Murder of the industry or legalization? What awaits cryptocurrency in Russia
Cryptocurrencies are transnational in nature. In the blockchain, there is no concept of borders, tax jurisdiction or national currency. On the one hand, this corresponds to the needs of modern economic turnover, which is becoming increasingly global. On the other hand, it is not clear which country’s regulations should correspond to certain assets and transactions. Full regulation of cryptocurrencies requires the creation of international institutions and the harmonization of legal norms of different countries.
Analytical platforms, although operating in the global market, are not completely free from the regulations of those countries where they are registered. For example, if a participant in the crypto market falls under the sanctions of one country, the analytical platform registered in this country will be obliged to mark such a participant with a high level of risk. In Russia, there is no domestic competitive and independent blockchain analytics service, although there is an initiative to develop it. To ensure the security and sovereignty of the Russian crypto market, KYT services need to be developed.

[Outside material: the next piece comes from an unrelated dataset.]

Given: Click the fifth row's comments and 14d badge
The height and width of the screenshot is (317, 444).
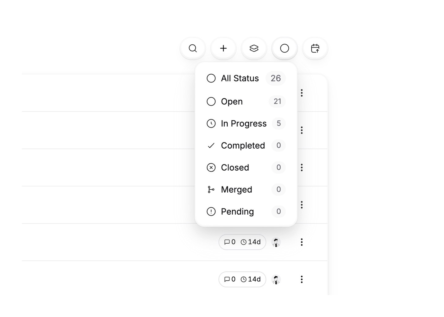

Potentially, cryptocurrencies can become no less reliable from the point of view of AML asset than fiat money. This can be achieved with the effective interaction of market agents and state regulators. For the successful development of the crypto market, the consideration of interests should be mutual: for private participants – the possibility of free development and competition, for the state – ensuring financial sovereignty and security of citizens.